“When I see you,” he told her very seriously, “when I see you, sitting here in one of our gray coloured meeting rooms, I can’t help thinking how appropriate your name is. Rose-Marie—there’s a flower, isn’t there, that’s named Rosemary? I like flowery names!”
Rose-Marie laughed, as lightly as she could, to cover a strange feeling of embarrassment.
“Most people don’t like them,” she said—“flowery names, I mean. I don’t myself. I like names like Jane, and Anne, and Nancy. I like names like Phyllis and Sarah. I’ve always felt that my first name didn’t fit my last one. Thompson,” she was warming to her subject, “is such a matter-of-fact name. There’s no romance in it. But Rose-Marie—”
The Young Doctor interrupted.
“But Rose-Marie,” he finished for her, “is teeming with romance! It suggests vague perfumes, and twilight in the country, and gay little lights shining through the dusk. It suggests poetry.”
Rose-Marie had folded her hands, softly, in her lap. Her eyes were bent upon them.

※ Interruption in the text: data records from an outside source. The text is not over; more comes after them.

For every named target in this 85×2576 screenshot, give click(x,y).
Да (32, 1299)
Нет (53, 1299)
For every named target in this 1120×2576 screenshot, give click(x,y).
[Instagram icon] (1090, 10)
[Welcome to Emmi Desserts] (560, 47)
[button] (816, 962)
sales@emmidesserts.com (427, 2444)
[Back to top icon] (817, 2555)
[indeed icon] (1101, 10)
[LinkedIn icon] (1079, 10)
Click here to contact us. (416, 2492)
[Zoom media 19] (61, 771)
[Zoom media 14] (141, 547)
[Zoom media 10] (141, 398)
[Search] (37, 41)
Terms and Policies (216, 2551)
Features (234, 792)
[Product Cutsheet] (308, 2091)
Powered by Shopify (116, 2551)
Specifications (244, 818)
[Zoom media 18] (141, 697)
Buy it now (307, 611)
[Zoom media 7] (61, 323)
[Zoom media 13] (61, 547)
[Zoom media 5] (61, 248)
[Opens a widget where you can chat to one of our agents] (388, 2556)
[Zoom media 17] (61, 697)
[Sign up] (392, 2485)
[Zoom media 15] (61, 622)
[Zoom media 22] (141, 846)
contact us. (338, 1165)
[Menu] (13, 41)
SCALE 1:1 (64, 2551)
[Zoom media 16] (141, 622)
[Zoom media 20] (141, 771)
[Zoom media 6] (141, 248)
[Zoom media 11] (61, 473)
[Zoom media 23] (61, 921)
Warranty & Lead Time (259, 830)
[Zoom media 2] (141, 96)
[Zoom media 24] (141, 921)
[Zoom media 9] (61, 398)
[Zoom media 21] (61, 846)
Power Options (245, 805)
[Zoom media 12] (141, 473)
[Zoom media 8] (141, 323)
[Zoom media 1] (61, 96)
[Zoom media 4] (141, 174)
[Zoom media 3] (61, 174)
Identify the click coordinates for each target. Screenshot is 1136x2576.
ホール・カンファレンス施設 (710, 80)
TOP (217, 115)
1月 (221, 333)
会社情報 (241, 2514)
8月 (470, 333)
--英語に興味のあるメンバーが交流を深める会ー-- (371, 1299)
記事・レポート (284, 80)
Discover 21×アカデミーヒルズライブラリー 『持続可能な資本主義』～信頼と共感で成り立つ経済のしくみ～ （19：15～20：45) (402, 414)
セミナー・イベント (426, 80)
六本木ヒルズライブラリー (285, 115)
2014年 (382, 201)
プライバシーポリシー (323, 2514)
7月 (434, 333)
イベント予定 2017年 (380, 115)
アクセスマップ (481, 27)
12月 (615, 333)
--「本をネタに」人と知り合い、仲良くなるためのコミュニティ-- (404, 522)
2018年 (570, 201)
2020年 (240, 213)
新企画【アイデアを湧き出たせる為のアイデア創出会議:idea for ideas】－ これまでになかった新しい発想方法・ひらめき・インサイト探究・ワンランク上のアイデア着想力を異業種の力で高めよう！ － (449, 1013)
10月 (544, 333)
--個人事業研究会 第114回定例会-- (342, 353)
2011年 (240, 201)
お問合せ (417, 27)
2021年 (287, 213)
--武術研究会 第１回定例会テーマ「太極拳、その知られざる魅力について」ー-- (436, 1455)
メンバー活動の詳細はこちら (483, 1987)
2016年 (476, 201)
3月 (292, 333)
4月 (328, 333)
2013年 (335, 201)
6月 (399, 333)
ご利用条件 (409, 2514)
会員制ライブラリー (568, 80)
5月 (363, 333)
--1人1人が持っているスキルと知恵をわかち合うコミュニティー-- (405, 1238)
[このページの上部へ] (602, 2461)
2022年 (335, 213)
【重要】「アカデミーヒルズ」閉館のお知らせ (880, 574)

“My mother,” she said, and her voice was quiet and tender, “loved poetry. I’ve heard how she used to read it every afternoon, in her garden. She loved perfumes, too, and twilight in the country. My mother was the sort of a woman who would have found the city a bit hard, I think, to live in. Beauty meant such a lot—to her. She gave me my name because she thought, just as you think, that it had a hint of lovely things in it. And, even though I sometimes feel that I’d like a plainer one, I can’t be sorry that she gave it to me. For it was a part of her—a gift that was built out of her imagination,” all at once she coughed, perhaps to cover the slight tremor in her voice, and then—
“To change the subject,” she said, “I’ll tell you what Rosemary really is. You said that you thought it was a flower. It’s more than a flower,” she laughed shakily, “it’s a sturdy, evergreeny sort of little shrub. It has a clean fragrance, a trifle like mint. And it bears small blue blossoms. Folk say that it stands for remembrance,” suddenly her eyes were down, again, upon her clasped hands. “Let’s stop talking about flowers and the country—and mothers—” she said suddenly. Her voice broke upon the last word.
The Young Doctor’s understanding glance was on the girl’s down-bent face. After a moment he spoke.
“Are you ever sorry that you left the home town, Miss Rose-Marie?” he questioned.
Rose-Marie looked at him, for a moment, to see whether he was serious. And then, as no flicker of mirth stirred his mouth, she answered.
“Sometimes I’m homesick,” she said. “Usually after the lights are out, at night. But I’m never sorry!”
The Young Doctor was staring off into space—past the raised platform where the girls of the club were performing.
“I wonder,” he said, after a moment, “I wonder if you can imagine what it is to have nothing in the world to be lonesome for, Miss Rose-Marie?”